§ **PROBLEM DETAILS**:
There is a line containing "Screen dimensions: 620x333" in the records below. Repeat it and every line after it, exactly, through the final line, but no pictures.

§ **DATA**:
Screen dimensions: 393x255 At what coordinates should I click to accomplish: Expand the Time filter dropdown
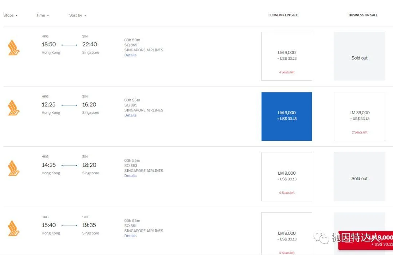[42, 15]
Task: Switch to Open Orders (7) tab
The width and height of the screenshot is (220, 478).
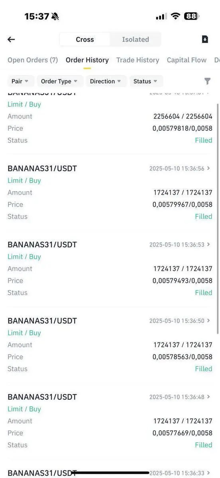Action: [x=33, y=60]
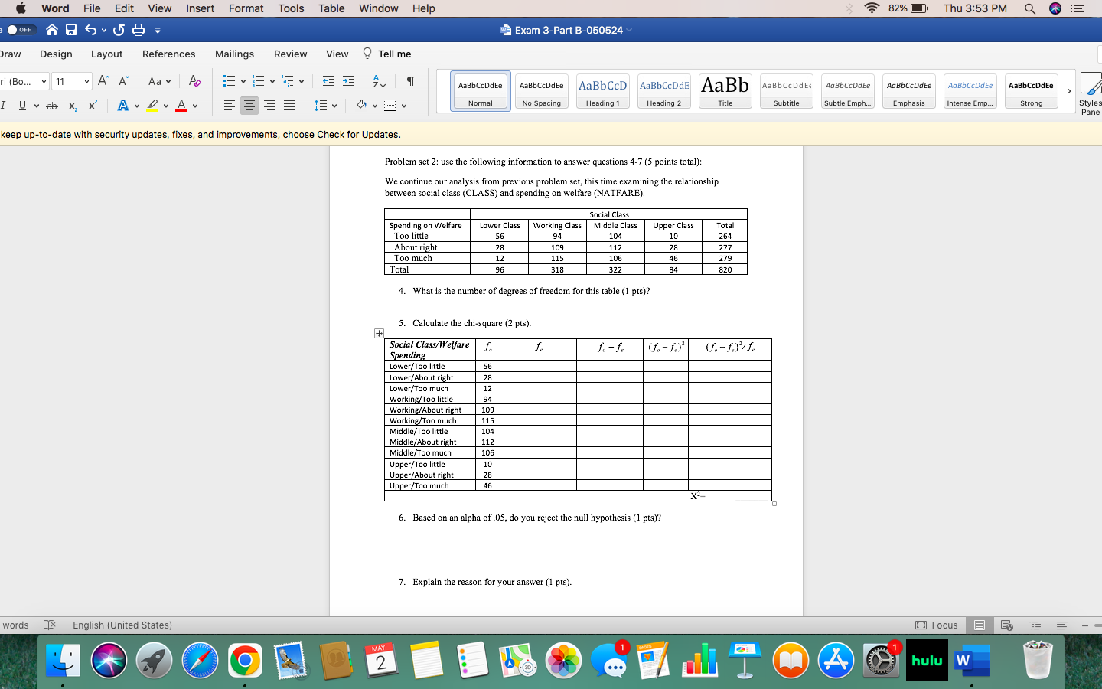The image size is (1102, 689).
Task: Open the Sort icon
Action: click(378, 80)
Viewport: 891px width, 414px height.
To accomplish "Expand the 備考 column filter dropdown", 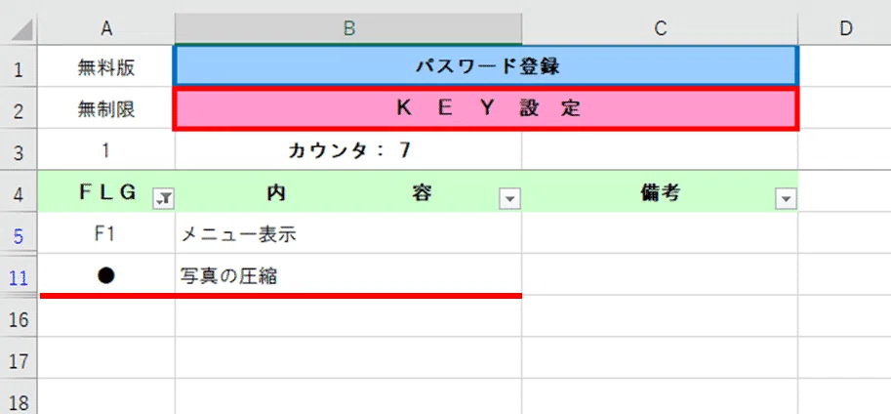I will 786,198.
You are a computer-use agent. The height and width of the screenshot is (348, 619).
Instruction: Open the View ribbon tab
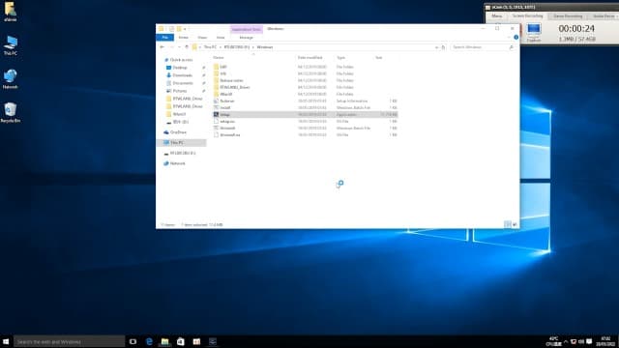[x=221, y=38]
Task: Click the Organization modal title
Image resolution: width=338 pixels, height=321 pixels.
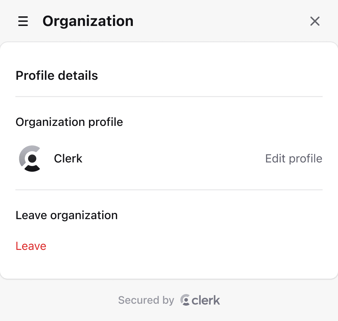Action: coord(88,21)
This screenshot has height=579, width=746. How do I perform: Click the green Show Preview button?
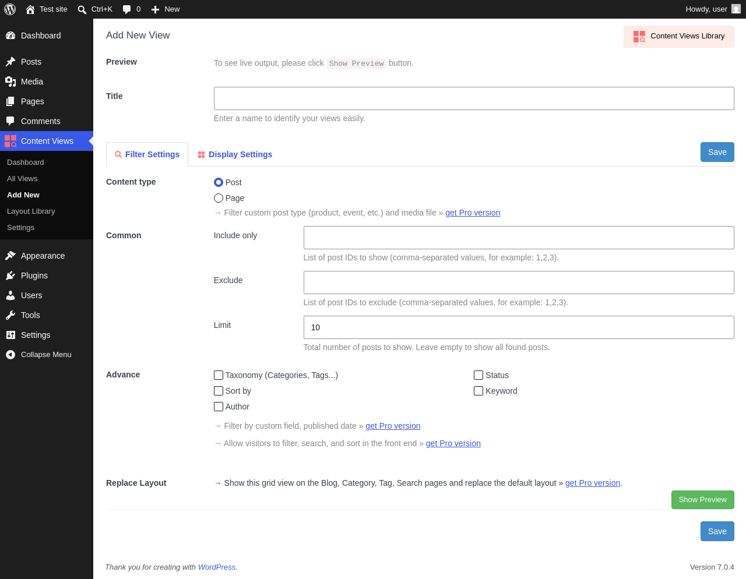pyautogui.click(x=702, y=500)
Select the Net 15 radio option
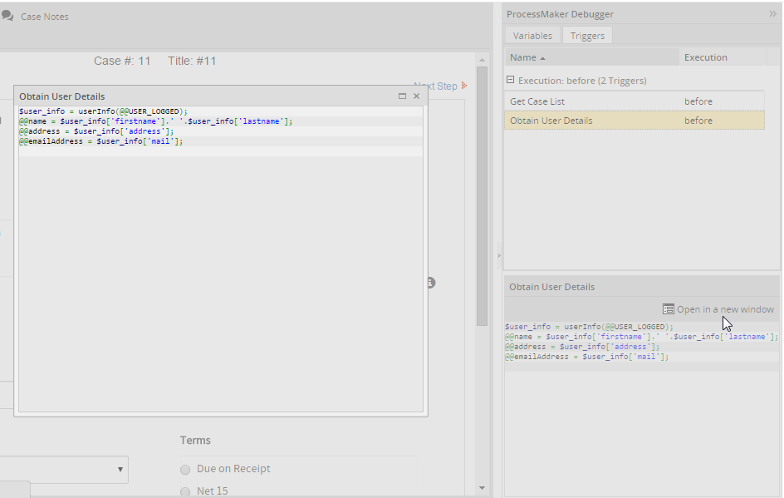Image resolution: width=784 pixels, height=498 pixels. point(185,491)
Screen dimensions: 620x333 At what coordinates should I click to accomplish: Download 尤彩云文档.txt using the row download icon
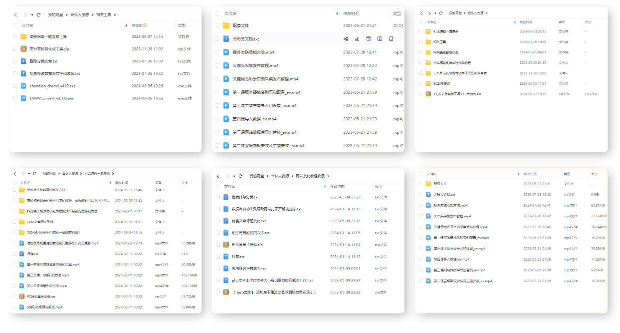[357, 39]
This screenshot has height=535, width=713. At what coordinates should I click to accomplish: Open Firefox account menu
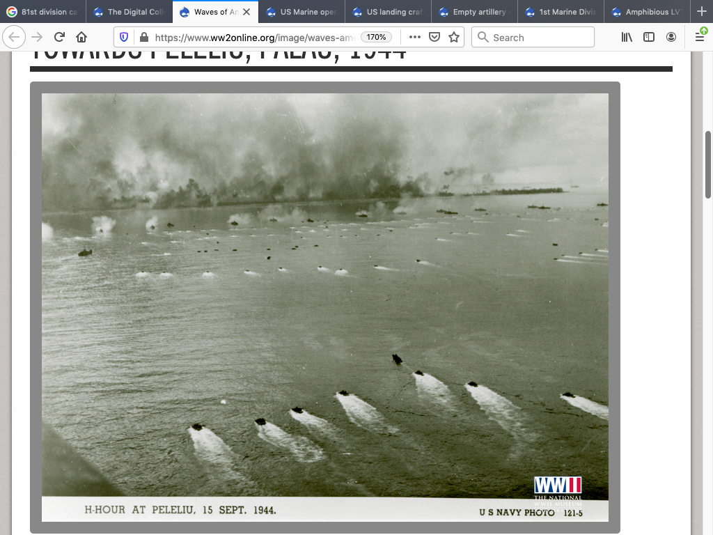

§ **WRITTEN RESPONSE**:
Screen dimensions: 620x333 At what coordinates should I click to accomplish: Download 尤彩云文档.txt using the row download icon
[357, 39]
This screenshot has height=535, width=713. At what coordinates should I click to accomplish: Open Firefox account menu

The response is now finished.